The US  has proclaimed Guinea to be “democratic” and, thus, worthy of restored trade status.  Unfortunately, this is the kiss of death for the people of Guinea because the US will not backtrack on this “democratic” label.  It will ignore anything that threatens Guinea’s “democratic” veneer, including gross human rights abuses and government aggression against the Peul ethnicity.  Finally, the US’ kiss of death guarantees it will force legislative elections even though the president of the electoral commission, Lounceny Camara, is the same guy who stole the 2010 election for Conde and the country is teetering on the precipice of ethnic war.

Statement by U. S. Trade Representative Ron Kirk: Washington, D.C.

 Today, United States Trade Representative Ron Kirk commented after President Obama signed a proclamation restoring trade preferences and other benefits to Cote d’Ivoire, Guinea and Niger under the African Growth and Opportunity Act (AGOA). Cote d’Ivoire, Guinea and Niger had previously lost their eligibility for AGOA benefits due to undemocratic changes in government. In late 2010 and early 2011, all three countries conducted Presidential elections that were considered free and fair.

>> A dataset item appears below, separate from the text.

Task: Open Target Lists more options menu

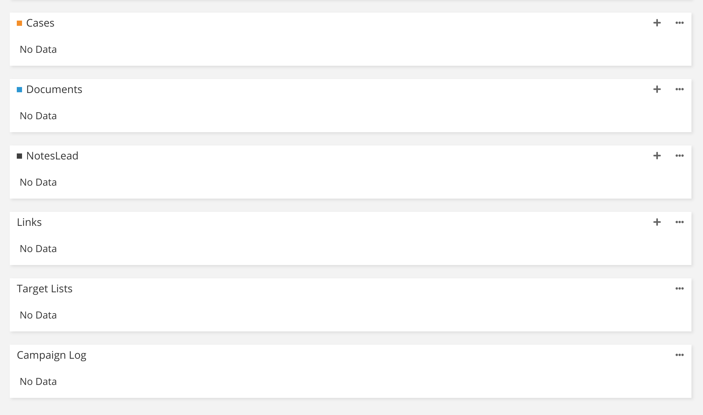Action: [679, 289]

“President Obama’s determination and proclamation today is good news – not only for the people of these three African nations – but also for the U.S. businesses and workers trading with and investing in those countries,” said Ambassador Kirk. “Today’s announcement is the result of rigorous review by the Obama Administration to determine whether Cote d’Ivoire, Guinea, and Niger have made progress in meeting AGOA’s eligibility criteria. We have seen progress in each of these countries, in conducting free and fair elections and taking other actions to promote democratic government and market-based economies. We are, therefore, proud to announce the restoration of trade preferences to these important trading partners under the African Growth and Opportunity Act – which remains a vital and growing pillar of U.S.-Africa trade policy.”

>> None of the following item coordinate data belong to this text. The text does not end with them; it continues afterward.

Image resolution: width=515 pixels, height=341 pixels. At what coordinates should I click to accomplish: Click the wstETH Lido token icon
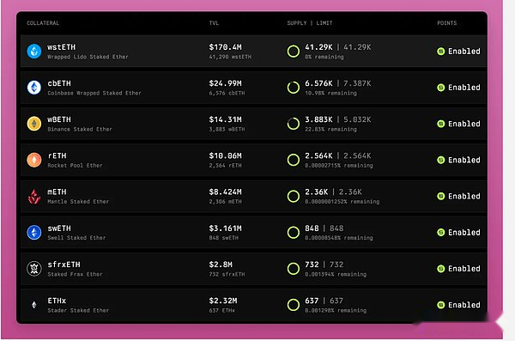pos(34,52)
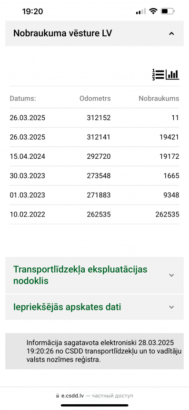This screenshot has height=410, width=189.
Task: Tap the battery status icon
Action: click(168, 11)
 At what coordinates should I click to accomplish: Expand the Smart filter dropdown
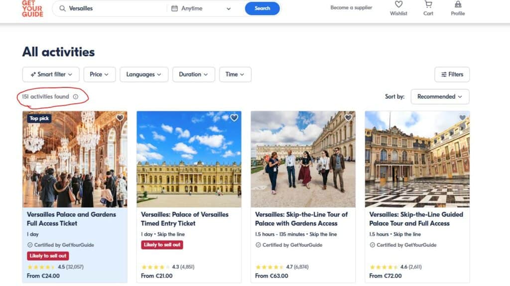(51, 75)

(AFP) – 19 hours ago WASHINGTON — President Barack Obama restored privileged US trade partner status Tuesday to Ivory Coast, Niger and Guinea following democratic gains in the African countries, the White House said. Obama announced his decision after the annual review of the Africa Growth and Opportunity Act, which allocates trade preferences and other benefits to certain African countries based on democratic advances or setbacks. “Today, the President signed a proclamation which restores trade preferences and other benefits to Cote d’Ivoire, Guinea, and Niger under the African Growth and Opportunity Act (AGOA),” said National Security Council spokesman Tommy Vietor. “Each country had previously lost its eligibility for AGOA benefits due to undemocratic changes in government.” The nations held presidential elections in 2010 that were considered free and fair, prompting a review which found all three had made continual progress towards meeting AGOA benchmarks. Those criteria include the establishment of a market-based economy and the rule of law, the enactment of economic policies designed to reduce poverty and steps to protect worker rights and to combat corruption. “Today’s proclamation is good news for the people of Cote d’Ivoire, Guinea, and Niger, and also for the US businesses and workers trading with and investing in these three African nations,” Vietor said. The announcement came as the president prepared to head to France next week for the G20 summit of developed and developing nations. Ivory Coast lost its AGOA eligibility after years of political unrest in 2005. In 2010, presidential elections triggered new violence when president Laurent Gbagbo refused to leave office after he lost the elections. The rightful winner of the polls, Alassane Ouattara, eventually prevailed and was sworn into office in May this year. Guinea lost its privileges last year after a coup. But after elections viewed by outsiders as free and fair, President Alpha Conde took office last December and legislative elections are expected to take place soon. Niger lost AGOA eligibility last year after president Mamadou Tanja attempted to stay in power after a second term in office. Tanja was deposed in a military coup and new elections took place which saw President Mahamadou Issoufou take office in April 2011.